An SSR-Based Genetic Linkage Map of the Model Grass Brachypodium distachyon

Authors: Garvin, David; MCKENZIE, NEIL - John Innes Center; Vogel, John; MOCKLER, TODD - Oregon State University; Blankenheim, Zachary; WRIGHT, JON - John Innes Center; HUO, NAXIN - University Of California; CHEEMA, JITENDER - John Innes Center; DICKS, JO - John Innes Center; Hayden, Daniel; Gu, Yong; Tobias, Christian; CHANG, JEFF - Oregon State University; CHU, ASHLEY - Oregon State University; TRICK, MARTIN - John Innes Center; MICHAEL, TODD - Rutgers University; BEVAN, MICHAEL - John Innes Center; SNAPE, JOHN - John Innes Center

Submitted to: Genome
Publication Type: Peer Reviewed Journal
Publication Acceptance Date: 9/24/2009
Publication Date: 1/1/2010
Citation: Garvin, D.F., Mckenzie, N., Vogel, J.P., Mockler, T.C., Blankenheim, Z., Wright, J., Huo, N., Cheema, J.J., Dicks, J., Hayden, D.M., Gu, Y.Q., Tobias, C.M., Chang, J.H., Chu, A., Trick, M., Michael, T.P., Bevan, M.W., Snape, J.W. 2010. An SSR-Based Genetic Linkage Map of the Model Grass Brachypodium distachyon. Genome. 53(1):1-13.

Interpretive Summary: Domesticated cool season grass crops such as wheat play a major role in the global food system. It would be desirable to search out genes in wheat that are agriculturally important, but the large size and complex gene organization of wheat chromosomes make it challenging to do so. The weedy grass species Brachypodium distachyon (Brachypodium) possesses the same general set of genes as wheat, but the way that they are organized is far more simple, with all of the genes in Brachypodium occupying the same space as just one of wheat's 42 chromosome arms. This feature of Brachypodium lends itself to using the species as a surrogate model system to rapidly identify and characterize genes of importance to wheat and then translating this knowledge back to wheat improvement. This study reports the first genetic linkage map of Brachypodium. It is estimated that this linkage map may cover as much as 75% of the combined length of the Brachypodium chromosomes. Interestingly, the order of the molecular markers in Brachypodium is in many cases similar to the order of the same markers in rice. The molecular markers in the Brachypodium linkage map will serve as chromosome landmarks that researchers can use to navigate to genes controlling disease resistance, yield, and other traits. Results of this study will accelerate gene discovery efforts in wheat and in doing so will provide new opportunities to improve wheat production.
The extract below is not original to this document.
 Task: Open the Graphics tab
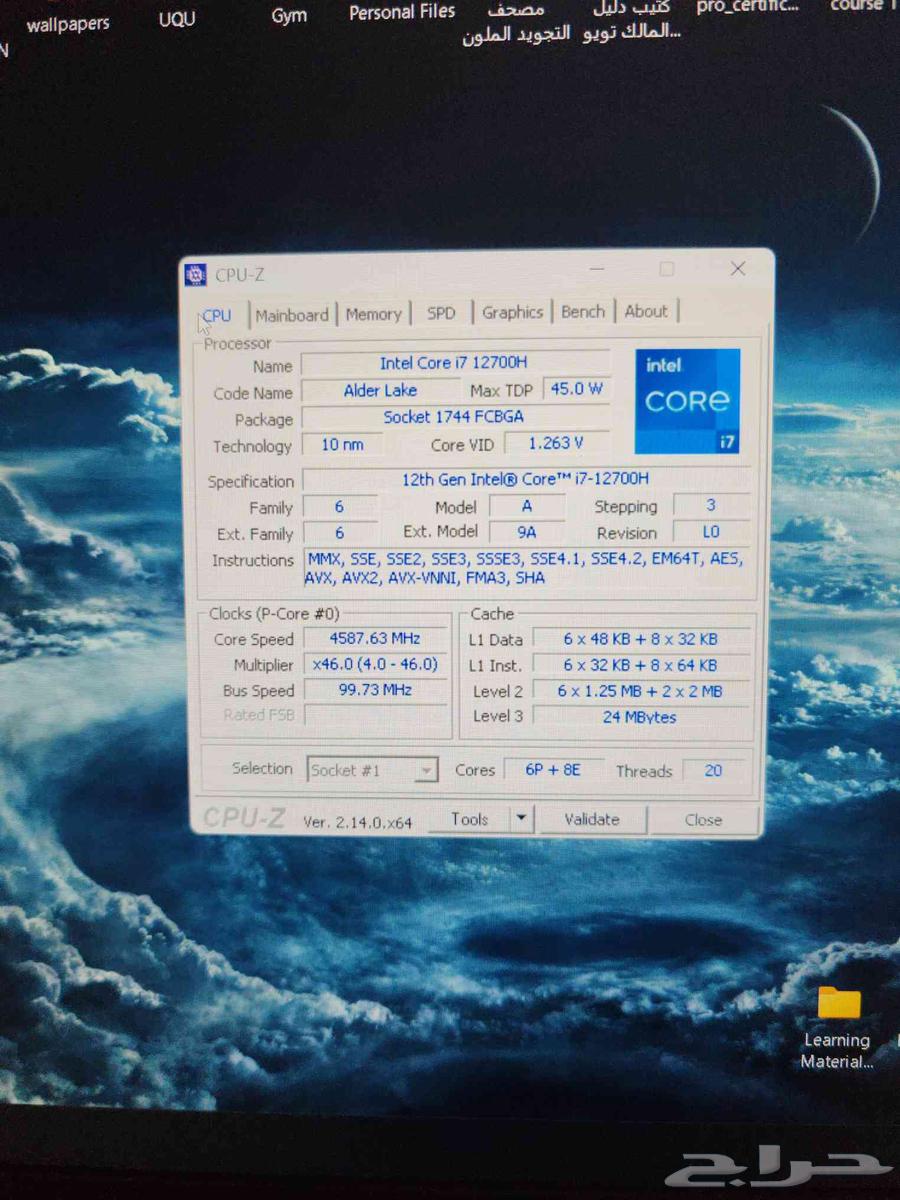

Technical Abstract: The grass species Brachypodium distachyon (Brachypodium) has been adopted as a model system for grasses. While many genome resources are being developed, genetic resources will be essential to make full use of this model. Here, we describe the first molecular map of diploid Brachypodium. The genetic linkage map was developed from 183 F2 individuals derived from a cross between the inbred diploid Brachypodium lines Bd3-1 and Bd21. The map was populated with simple sequence repeat polymorphism (SSR) loci designed de novo from existing Brachypodium EST and BAC end sequences, and with conserved orthologous sequence (COS) markers from other grass species. The map consists of 139 marker loci distributed across 20 linkage groups, with a combined length of 1386 cM. Five of the linkage groups approach or exceed 100 cM in length, with the largest consisting of 20 markers spanning 231 cM, while the other 15 linkage groups range in size from 67 cM to 3.9 cM. Comparisons of inferred colinearity between the Brachypodium linkage groups and the rice genome sequence reveals a significant degree of macrosynteny between the two genomes. The genetic linkage map and molecular markers described here for Brachypodium will provide a framework for expanding the genetic linkage map of Brachypodium and for molecular genetic analyses and other applications in this new model plant system.